Dataset extract below:

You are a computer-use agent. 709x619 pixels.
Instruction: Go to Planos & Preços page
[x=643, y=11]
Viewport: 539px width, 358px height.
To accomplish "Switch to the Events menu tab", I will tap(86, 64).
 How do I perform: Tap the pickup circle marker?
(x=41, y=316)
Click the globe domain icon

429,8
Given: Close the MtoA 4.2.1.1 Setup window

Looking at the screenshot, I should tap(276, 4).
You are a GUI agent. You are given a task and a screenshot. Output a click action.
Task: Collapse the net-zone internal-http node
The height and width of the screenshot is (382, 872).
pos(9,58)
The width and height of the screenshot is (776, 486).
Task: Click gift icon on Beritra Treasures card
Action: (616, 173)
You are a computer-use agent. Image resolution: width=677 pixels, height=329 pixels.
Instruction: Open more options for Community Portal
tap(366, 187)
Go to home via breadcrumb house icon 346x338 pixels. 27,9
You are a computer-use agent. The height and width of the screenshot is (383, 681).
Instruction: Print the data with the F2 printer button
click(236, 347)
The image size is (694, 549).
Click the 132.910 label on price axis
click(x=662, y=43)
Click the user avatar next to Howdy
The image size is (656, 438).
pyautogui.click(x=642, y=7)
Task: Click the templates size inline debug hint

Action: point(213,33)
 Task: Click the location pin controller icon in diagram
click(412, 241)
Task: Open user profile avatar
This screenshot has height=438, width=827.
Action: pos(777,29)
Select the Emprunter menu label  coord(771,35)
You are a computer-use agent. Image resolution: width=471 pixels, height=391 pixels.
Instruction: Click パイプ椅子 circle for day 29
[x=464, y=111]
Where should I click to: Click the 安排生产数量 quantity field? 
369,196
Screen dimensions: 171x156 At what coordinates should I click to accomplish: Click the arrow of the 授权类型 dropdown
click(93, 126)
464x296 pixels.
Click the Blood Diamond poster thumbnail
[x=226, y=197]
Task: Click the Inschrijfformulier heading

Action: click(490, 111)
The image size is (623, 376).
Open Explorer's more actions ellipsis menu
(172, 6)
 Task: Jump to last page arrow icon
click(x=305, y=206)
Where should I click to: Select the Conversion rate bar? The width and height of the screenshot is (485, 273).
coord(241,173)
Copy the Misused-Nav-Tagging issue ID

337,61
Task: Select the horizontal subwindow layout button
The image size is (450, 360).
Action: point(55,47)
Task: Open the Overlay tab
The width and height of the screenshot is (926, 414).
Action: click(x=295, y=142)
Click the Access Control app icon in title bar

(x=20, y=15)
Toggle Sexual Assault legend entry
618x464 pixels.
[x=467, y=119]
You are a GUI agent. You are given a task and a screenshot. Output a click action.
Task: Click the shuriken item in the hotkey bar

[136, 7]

End of Dataset extract.

__The problem__:
Could you restate the listing above word for word?

__Answer to the problem__:
You are a computer-use agent. 709x619 pixels.
Instruction: Go to Planos & Preços page
[x=643, y=11]
Viewport: 539px width, 358px height.
To accomplish "Switch to the Events menu tab", I will tap(86, 64).
 How do I perform: Tap the pickup circle marker?
(x=41, y=316)
Click the globe domain icon

429,8
Given: Close the MtoA 4.2.1.1 Setup window

Looking at the screenshot, I should tap(276, 4).
You are a GUI agent. You are given a task and a screenshot. Output a click action.
Task: Collapse the net-zone internal-http node
The height and width of the screenshot is (382, 872).
pos(9,58)
The width and height of the screenshot is (776, 486).
Task: Click gift icon on Beritra Treasures card
Action: (616, 173)
You are a computer-use agent. Image resolution: width=677 pixels, height=329 pixels.
Instruction: Open more options for Community Portal
tap(366, 187)
Go to home via breadcrumb house icon 346x338 pixels. 27,9
You are a computer-use agent. The height and width of the screenshot is (383, 681).
Instruction: Print the data with the F2 printer button
click(236, 347)
The image size is (694, 549).
Click the 132.910 label on price axis
click(x=662, y=43)
Click the user avatar next to Howdy
The image size is (656, 438).
pyautogui.click(x=642, y=7)
Task: Click the templates size inline debug hint

Action: point(213,33)
 Task: Click the location pin controller icon in diagram
click(412, 241)
Task: Open user profile avatar
This screenshot has height=438, width=827.
Action: pos(777,29)
Select the Emprunter menu label  coord(771,35)
You are a computer-use agent. Image resolution: width=471 pixels, height=391 pixels.
Instruction: Click パイプ椅子 circle for day 29
[x=464, y=111]
Where should I click to: Click the 安排生产数量 quantity field? 
369,196
Screen dimensions: 171x156 At what coordinates should I click to accomplish: Click the arrow of the 授权类型 dropdown
click(93, 126)
464x296 pixels.
Click the Blood Diamond poster thumbnail
[x=226, y=197]
Task: Click the Inschrijfformulier heading

Action: click(490, 111)
The image size is (623, 376).
Open Explorer's more actions ellipsis menu
(172, 6)
 Task: Jump to last page arrow icon
click(x=305, y=206)
Where should I click to: Select the Conversion rate bar? The width and height of the screenshot is (485, 273).
coord(241,173)
Copy the Misused-Nav-Tagging issue ID

337,61
Task: Select the horizontal subwindow layout button
The image size is (450, 360).
Action: point(55,47)
Task: Open the Overlay tab
The width and height of the screenshot is (926, 414).
Action: click(x=295, y=142)
Click the Access Control app icon in title bar

(x=20, y=15)
Toggle Sexual Assault legend entry
618x464 pixels.
[x=467, y=119]
You are a GUI agent. You are given a task and a screenshot. Output a click action.
Task: Click the shuriken item in the hotkey bar

[136, 7]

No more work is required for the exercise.